Soma maden faciasında sanık Adalı'dan skandal ifadeler

Soma davasında sanık İsmail Adalı, başkanı olduğu acil durum eylem planını bilmiyormuş
Soma maden faciasında sanık Adalı'dan skandal ifadeler
Haberler / Güncel
20 Ağustos 2015 Perşembe 16:23
PAYLAŞ 
Facebook'ta Paylaş
Facebook'ta Paylaş
Facebook'ta Paylaş
Facebook'ta Paylaş
Facebook'ta Paylaş
MANİSA'nın Soma İlçesi'nde 301 madencinin yaşamını yitirdiği faciayla ilgili 8'i tutuklu 46 sanıklı davanın, Akhisar Ağır Ceza Mahkemesi'nde görülen duruşmasında bugün, işçilerin ifadelerinde, sık sık hakaret, küfür ve dayakla suçladıkları tutuklu İşletme Müdür Yardımcısı maden mühendisi İsmail Adalı'nın çapraz sorgusuna geçildi. Adalı, kendisine sözlü ya da yazılı olarak 'İşletme müdür yardımcılığı' görevinin verilmediğini öne sürdü.

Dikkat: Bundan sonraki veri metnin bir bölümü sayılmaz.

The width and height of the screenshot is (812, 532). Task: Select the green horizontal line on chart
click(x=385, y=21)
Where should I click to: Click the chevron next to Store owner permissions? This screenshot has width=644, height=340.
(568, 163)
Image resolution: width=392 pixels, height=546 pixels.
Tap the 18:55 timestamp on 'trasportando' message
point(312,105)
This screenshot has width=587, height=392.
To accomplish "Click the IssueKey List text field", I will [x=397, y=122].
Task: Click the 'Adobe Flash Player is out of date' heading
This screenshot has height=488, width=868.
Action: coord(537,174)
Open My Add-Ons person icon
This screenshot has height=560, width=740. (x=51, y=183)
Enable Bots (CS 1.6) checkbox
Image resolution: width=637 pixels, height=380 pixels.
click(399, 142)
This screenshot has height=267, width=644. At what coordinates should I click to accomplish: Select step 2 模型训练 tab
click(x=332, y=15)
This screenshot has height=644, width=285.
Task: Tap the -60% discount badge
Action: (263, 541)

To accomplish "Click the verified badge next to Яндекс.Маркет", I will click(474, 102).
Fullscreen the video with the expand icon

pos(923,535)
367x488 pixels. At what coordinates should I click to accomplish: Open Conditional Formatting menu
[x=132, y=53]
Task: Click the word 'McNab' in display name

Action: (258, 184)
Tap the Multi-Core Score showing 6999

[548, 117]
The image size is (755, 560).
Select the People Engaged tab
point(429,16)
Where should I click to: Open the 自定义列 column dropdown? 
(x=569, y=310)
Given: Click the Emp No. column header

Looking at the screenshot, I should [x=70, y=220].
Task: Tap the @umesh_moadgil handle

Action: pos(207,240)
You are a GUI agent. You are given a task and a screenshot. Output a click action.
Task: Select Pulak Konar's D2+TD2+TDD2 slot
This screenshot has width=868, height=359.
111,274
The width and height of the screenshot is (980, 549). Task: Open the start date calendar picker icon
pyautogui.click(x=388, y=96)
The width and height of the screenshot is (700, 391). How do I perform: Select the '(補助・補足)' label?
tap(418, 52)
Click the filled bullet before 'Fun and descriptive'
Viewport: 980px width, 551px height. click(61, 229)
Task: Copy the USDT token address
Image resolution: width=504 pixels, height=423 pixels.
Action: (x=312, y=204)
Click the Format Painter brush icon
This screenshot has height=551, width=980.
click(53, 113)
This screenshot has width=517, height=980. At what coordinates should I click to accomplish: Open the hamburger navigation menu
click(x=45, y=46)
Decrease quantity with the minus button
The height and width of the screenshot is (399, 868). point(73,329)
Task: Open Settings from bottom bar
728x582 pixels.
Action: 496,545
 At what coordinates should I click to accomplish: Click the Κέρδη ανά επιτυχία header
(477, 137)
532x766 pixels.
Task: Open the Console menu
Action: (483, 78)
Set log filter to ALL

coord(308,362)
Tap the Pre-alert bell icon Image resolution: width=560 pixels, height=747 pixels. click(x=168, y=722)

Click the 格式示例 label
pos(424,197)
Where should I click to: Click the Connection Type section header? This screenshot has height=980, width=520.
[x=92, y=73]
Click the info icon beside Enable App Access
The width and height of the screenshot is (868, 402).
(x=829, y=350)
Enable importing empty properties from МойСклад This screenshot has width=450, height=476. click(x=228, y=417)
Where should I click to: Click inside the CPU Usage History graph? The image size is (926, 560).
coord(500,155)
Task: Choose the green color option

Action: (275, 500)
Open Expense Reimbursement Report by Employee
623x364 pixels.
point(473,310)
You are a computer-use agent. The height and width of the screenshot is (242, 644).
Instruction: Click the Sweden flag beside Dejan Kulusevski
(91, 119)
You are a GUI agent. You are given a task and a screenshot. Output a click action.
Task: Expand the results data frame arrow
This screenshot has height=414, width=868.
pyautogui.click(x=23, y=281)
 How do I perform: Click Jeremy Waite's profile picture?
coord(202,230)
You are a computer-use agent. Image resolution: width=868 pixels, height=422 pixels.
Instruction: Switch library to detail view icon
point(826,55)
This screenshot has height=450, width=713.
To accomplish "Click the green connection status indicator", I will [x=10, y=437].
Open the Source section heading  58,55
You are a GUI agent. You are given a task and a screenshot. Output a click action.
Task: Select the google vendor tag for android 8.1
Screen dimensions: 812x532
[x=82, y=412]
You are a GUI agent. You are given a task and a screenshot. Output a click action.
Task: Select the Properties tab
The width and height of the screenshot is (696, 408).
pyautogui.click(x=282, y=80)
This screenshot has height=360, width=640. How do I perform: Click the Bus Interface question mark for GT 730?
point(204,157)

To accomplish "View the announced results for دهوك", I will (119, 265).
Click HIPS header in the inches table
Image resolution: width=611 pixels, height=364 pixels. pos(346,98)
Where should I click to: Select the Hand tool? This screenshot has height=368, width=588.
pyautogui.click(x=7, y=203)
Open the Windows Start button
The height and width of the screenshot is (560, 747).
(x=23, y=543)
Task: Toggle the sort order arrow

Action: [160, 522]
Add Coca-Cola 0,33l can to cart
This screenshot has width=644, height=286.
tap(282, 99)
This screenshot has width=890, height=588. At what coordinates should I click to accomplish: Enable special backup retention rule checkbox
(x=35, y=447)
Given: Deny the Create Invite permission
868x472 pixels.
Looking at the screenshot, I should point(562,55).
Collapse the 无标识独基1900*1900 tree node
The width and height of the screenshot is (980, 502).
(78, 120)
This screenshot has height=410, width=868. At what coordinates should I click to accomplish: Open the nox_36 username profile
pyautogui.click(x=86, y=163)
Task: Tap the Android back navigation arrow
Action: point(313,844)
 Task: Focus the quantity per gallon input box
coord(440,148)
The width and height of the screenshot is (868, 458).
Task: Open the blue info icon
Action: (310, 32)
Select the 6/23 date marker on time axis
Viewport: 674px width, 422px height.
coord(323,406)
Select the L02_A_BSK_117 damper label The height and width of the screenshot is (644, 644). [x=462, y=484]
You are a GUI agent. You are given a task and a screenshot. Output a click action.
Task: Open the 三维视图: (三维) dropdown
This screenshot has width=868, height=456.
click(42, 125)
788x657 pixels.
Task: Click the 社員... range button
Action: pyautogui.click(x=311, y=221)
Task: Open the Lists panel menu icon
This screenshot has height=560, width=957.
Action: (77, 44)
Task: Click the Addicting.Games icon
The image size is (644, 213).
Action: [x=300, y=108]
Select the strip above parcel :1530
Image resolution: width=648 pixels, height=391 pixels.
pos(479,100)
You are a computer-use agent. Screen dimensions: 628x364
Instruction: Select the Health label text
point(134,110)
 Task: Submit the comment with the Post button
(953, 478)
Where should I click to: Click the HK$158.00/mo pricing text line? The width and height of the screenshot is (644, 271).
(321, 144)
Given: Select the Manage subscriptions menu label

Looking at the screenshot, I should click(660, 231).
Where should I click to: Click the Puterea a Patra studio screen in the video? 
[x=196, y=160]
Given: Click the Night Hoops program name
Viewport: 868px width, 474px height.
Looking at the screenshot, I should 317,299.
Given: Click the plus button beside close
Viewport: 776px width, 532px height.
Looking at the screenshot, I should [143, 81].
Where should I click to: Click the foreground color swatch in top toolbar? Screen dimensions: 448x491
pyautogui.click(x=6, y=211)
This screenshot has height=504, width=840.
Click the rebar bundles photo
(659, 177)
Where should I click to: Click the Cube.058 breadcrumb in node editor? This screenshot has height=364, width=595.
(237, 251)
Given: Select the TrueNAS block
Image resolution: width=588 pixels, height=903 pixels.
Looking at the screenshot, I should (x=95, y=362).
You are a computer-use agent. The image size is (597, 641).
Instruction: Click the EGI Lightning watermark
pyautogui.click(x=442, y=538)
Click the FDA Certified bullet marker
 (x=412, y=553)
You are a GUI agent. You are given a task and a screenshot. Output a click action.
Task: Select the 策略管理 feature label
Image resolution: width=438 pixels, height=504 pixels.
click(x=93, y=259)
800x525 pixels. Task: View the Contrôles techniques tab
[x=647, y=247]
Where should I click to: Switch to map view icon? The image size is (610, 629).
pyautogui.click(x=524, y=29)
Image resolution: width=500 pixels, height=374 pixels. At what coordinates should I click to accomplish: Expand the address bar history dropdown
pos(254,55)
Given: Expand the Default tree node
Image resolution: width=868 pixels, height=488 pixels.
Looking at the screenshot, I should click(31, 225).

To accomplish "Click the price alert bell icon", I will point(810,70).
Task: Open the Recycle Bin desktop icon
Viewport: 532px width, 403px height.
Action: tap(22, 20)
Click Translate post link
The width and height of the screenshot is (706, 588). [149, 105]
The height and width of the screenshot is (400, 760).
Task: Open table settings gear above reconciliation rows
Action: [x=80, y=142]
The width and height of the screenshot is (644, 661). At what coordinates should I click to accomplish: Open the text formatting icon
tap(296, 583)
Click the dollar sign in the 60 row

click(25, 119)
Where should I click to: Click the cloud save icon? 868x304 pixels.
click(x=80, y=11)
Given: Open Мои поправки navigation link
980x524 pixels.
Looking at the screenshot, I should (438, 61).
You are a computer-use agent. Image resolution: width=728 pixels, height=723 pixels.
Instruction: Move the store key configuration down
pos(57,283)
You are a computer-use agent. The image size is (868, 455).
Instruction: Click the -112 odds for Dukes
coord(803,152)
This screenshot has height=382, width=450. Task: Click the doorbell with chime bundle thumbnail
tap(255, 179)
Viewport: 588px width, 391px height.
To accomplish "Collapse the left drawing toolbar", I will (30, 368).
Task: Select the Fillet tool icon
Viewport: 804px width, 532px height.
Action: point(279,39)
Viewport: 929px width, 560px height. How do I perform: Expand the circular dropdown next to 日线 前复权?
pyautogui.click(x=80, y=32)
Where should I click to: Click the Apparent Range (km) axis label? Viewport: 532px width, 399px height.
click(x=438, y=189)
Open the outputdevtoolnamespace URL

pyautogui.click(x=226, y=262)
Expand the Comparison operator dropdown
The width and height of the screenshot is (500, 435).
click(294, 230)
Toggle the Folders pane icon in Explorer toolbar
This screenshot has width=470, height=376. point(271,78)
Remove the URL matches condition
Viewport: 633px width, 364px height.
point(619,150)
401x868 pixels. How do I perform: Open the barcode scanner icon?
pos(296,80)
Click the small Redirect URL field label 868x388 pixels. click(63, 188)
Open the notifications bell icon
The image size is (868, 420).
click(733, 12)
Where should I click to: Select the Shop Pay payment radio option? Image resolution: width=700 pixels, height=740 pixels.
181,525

Soma'da geçen yıl 13 Mayıs'ta meydana gelen faciada, 301 madencinin yaşamını yitirmesi ardından başlatılan adli soruşturmada, haklarında, 'Olası kastla öldürme', 'Bilinçli taksirle birden fazla kişinin ölümü ile birlikte birden fazla kişinin yaralanmasına neden olma', 'Neticesi sebebiyle ağırlaşmış yaralama' suçlarından 301 kez, 2 yıldan 25 yıla kadar hapis cezası istemiyle dava açılan toplam 46 sanığın yargılanmasına, Akhisar Ağır Ceza Mahkemesi'nde kaldığı yerden devam edildi.

İşletmede üretimden sorumlu olduğunu söyleyen İsmail Adalı, kesinlikle kendisine sözlü ya da yazılı olarak işletme müdür yardımcılığı görevinin verilmediğini ileri sürdü. Bununu üzerine, duruşma savcısının kendisine olaydan üç gün sonra imzaladığı tutanakta, müdür yardımcısı olarak yazılmasını sorması üzerine "O zaman farkında değildim" yanıtını verdi. 

'GÖRMEDİM' YANITI 

Duruşma savcısının, olayda hayatını kaybeden bazı madencilerin halen eğitim döneminde olduğunu sorması üzerine İsmail Adalı, “Eğitimden sorumlu değilim. Ancak 5 günlük bir teorik ve pratik eğitim aldığını biliyorum. İş güvenliği birimi bana bağlı değil. Havalandırma birimi de bana bağlı değil. İçeride yaşanan havayla ilgili sıkıntıları ise, olaydan sonra öğrendim" dedi.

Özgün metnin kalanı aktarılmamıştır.